870.4
Routines, Rhythms and the Mobilisation of Musical Practices
Routines, Rhythms and the Mobilisation of Musical Practices
Thursday, July 17, 2014: 4:30 PM
Room: Booth 66
Oral Presentation
Despite the increasing interest in mobilities and cultural practices, the specific mobilities of musical practices have been sparsely addressed in the scholarly literature. This paper advances the notion of mobilisation of musical practices and its relationship with routines, rhythms and bodily gestures as a way to analyse the transportation of ways of making and experiencing music across networks of relationships. The specific case of son jarocho is addressed to explore and discuss this notion.
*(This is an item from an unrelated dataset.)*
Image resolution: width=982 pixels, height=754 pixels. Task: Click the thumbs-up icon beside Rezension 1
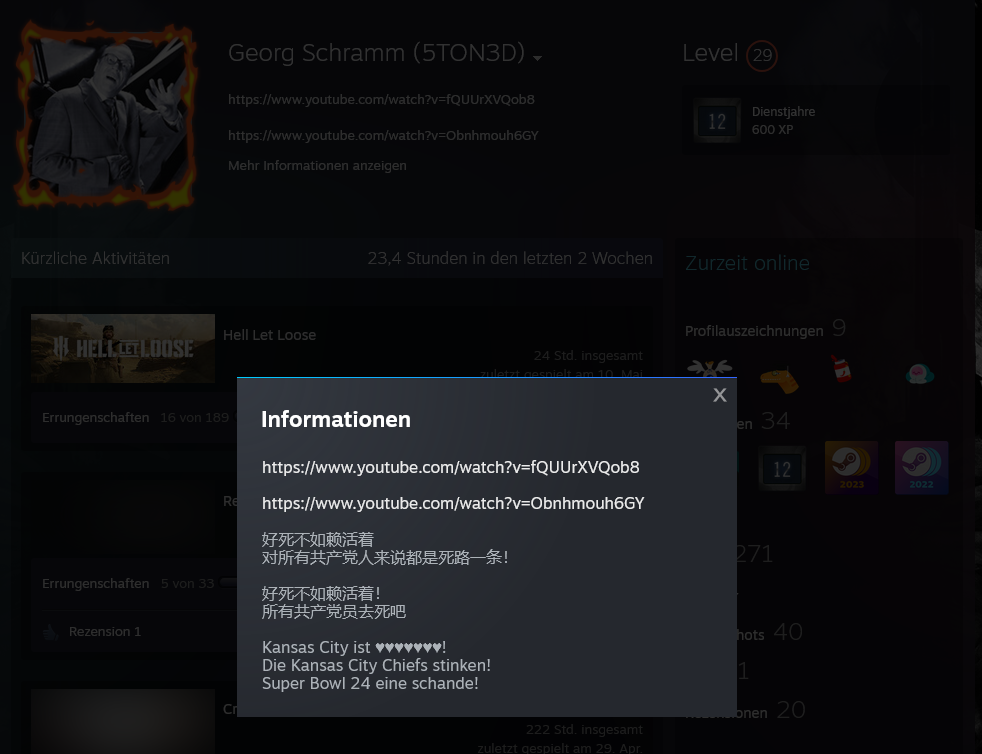coord(52,631)
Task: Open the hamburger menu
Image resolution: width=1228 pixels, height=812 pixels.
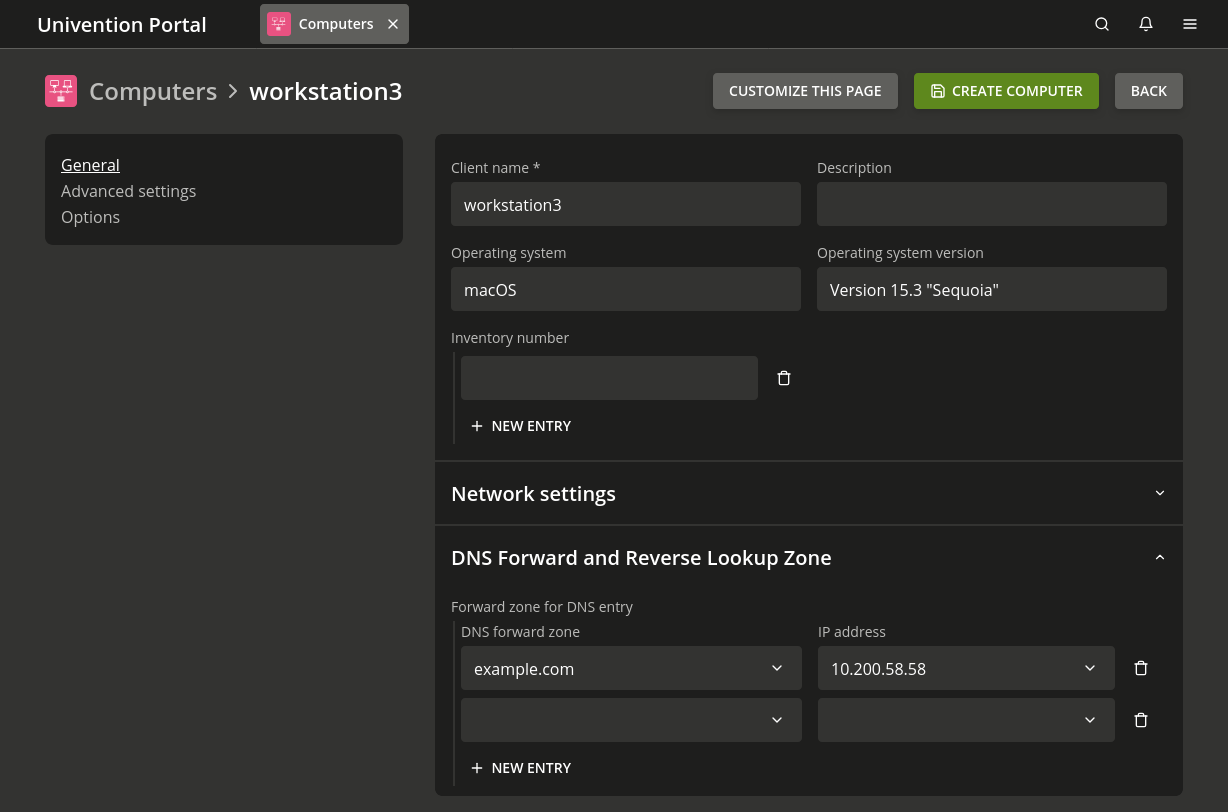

Son jarocho is a musical practice originated in southeast Mexico and is believed to be product of the encounter of African, Nahua and Spanish-Andaluz traditions. It is nowadays reproduced, appropriated and recreated in various locations of Mexico and the United States, partly due to the migratory flows between these two countries. Practitioners have used son jarocho to elaborate discourses of authenticity and preservation of a regional musical heritage; however, it is currently also sustained, informed and reshaped by transnational linkages. I suggest that son jarocho is no longer confined to a bounded and coherent community or ethnic group (namely Mexicans, Jarochos, Mexican-Americans or Chicanos), but constitutes a complex form of socially established activity in which repertoires of bodily gestures, rhythms and routines are reproduced, re-appropriated and recreated across transnational social fields.